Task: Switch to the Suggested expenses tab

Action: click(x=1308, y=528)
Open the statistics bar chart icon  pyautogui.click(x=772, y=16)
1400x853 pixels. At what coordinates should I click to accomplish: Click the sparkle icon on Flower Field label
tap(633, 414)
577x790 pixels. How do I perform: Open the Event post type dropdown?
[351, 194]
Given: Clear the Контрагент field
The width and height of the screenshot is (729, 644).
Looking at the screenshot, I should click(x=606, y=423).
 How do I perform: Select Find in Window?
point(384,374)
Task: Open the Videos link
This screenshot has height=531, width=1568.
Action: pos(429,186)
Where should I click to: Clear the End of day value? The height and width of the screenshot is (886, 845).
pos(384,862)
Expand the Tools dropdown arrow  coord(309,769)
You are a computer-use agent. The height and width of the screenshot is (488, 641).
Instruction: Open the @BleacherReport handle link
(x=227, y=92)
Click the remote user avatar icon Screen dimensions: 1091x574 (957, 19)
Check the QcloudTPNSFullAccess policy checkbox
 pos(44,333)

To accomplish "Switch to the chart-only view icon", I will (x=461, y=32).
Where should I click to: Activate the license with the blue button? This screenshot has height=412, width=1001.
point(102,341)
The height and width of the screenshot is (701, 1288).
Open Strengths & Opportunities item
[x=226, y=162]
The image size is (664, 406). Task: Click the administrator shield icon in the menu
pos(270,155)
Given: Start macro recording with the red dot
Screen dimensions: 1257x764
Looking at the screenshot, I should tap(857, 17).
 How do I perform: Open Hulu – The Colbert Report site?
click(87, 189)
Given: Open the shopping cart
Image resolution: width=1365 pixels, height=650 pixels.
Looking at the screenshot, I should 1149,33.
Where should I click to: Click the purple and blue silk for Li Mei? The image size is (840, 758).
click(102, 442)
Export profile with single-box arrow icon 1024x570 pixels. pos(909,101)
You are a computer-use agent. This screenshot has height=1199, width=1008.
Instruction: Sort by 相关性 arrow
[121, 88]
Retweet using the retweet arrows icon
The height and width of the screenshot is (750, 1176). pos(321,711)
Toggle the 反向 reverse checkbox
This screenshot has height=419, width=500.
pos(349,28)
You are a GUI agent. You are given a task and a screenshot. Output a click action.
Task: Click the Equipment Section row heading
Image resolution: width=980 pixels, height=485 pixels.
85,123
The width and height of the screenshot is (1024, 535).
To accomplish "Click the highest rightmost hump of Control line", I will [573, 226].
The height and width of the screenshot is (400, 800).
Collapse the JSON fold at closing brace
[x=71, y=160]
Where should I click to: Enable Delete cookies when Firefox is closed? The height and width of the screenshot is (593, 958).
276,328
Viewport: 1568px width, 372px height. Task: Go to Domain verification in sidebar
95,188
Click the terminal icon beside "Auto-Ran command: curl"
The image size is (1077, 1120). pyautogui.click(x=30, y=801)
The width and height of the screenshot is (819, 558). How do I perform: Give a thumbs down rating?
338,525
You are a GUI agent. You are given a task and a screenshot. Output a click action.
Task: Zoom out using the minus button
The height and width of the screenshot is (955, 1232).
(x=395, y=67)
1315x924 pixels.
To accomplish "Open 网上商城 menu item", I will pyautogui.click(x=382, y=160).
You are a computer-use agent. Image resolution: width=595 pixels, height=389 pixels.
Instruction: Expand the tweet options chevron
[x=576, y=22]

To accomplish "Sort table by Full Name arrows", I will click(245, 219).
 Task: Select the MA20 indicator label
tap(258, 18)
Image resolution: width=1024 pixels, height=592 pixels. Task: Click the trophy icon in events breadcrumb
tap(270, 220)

**Exercise aim**
Repeat the material in full. Change nothing.

**Response area**
Task: Switch to the Suggested expenses tab

Action: click(x=1308, y=528)
Open the statistics bar chart icon  pyautogui.click(x=772, y=16)
1400x853 pixels. At what coordinates should I click to accomplish: Click the sparkle icon on Flower Field label
tap(633, 414)
577x790 pixels. How do I perform: Open the Event post type dropdown?
[351, 194]
Given: Clear the Контрагент field
The width and height of the screenshot is (729, 644).
Looking at the screenshot, I should click(x=606, y=423).
 How do I perform: Select Find in Window?
point(384,374)
Task: Open the Videos link
This screenshot has height=531, width=1568.
Action: pos(429,186)
Where should I click to: Clear the End of day value? The height and width of the screenshot is (886, 845).
pos(384,862)
Expand the Tools dropdown arrow  coord(309,769)
You are a computer-use agent. The height and width of the screenshot is (488, 641).
Instruction: Open the @BleacherReport handle link
(x=227, y=92)
Click the remote user avatar icon Screen dimensions: 1091x574 (957, 19)
Check the QcloudTPNSFullAccess policy checkbox
 pos(44,333)

To accomplish "Switch to the chart-only view icon", I will (x=461, y=32).
Where should I click to: Activate the license with the blue button? This screenshot has height=412, width=1001.
point(102,341)
The height and width of the screenshot is (701, 1288).
Open Strengths & Opportunities item
[x=226, y=162]
The image size is (664, 406). Task: Click the administrator shield icon in the menu
pos(270,155)
Given: Start macro recording with the red dot
Screen dimensions: 1257x764
Looking at the screenshot, I should tap(857, 17).
 How do I perform: Open Hulu – The Colbert Report site?
click(87, 189)
Given: Open the shopping cart
Image resolution: width=1365 pixels, height=650 pixels.
Looking at the screenshot, I should 1149,33.
Where should I click to: Click the purple and blue silk for Li Mei? The image size is (840, 758).
click(102, 442)
Export profile with single-box arrow icon 1024x570 pixels. pos(909,101)
You are a computer-use agent. This screenshot has height=1199, width=1008.
Instruction: Sort by 相关性 arrow
[121, 88]
Retweet using the retweet arrows icon
The height and width of the screenshot is (750, 1176). pos(321,711)
Toggle the 反向 reverse checkbox
This screenshot has height=419, width=500.
pos(349,28)
You are a GUI agent. You are given a task and a screenshot. Output a click action.
Task: Click the Equipment Section row heading
Image resolution: width=980 pixels, height=485 pixels.
85,123
The width and height of the screenshot is (1024, 535).
To accomplish "Click the highest rightmost hump of Control line", I will [573, 226].
The height and width of the screenshot is (400, 800).
Collapse the JSON fold at closing brace
[x=71, y=160]
Where should I click to: Enable Delete cookies when Firefox is closed? The height and width of the screenshot is (593, 958).
276,328
Viewport: 1568px width, 372px height. Task: Go to Domain verification in sidebar
95,188
Click the terminal icon beside "Auto-Ran command: curl"
The image size is (1077, 1120). pyautogui.click(x=30, y=801)
The width and height of the screenshot is (819, 558). How do I perform: Give a thumbs down rating?
338,525
You are a GUI agent. You are given a task and a screenshot. Output a click action.
Task: Zoom out using the minus button
The height and width of the screenshot is (955, 1232).
(x=395, y=67)
1315x924 pixels.
To accomplish "Open 网上商城 menu item", I will pyautogui.click(x=382, y=160).
You are a computer-use agent. Image resolution: width=595 pixels, height=389 pixels.
Instruction: Expand the tweet options chevron
[x=576, y=22]

To accomplish "Sort table by Full Name arrows", I will click(245, 219).
 Task: Select the MA20 indicator label
tap(258, 18)
Image resolution: width=1024 pixels, height=592 pixels. Task: Click the trophy icon in events breadcrumb
tap(270, 220)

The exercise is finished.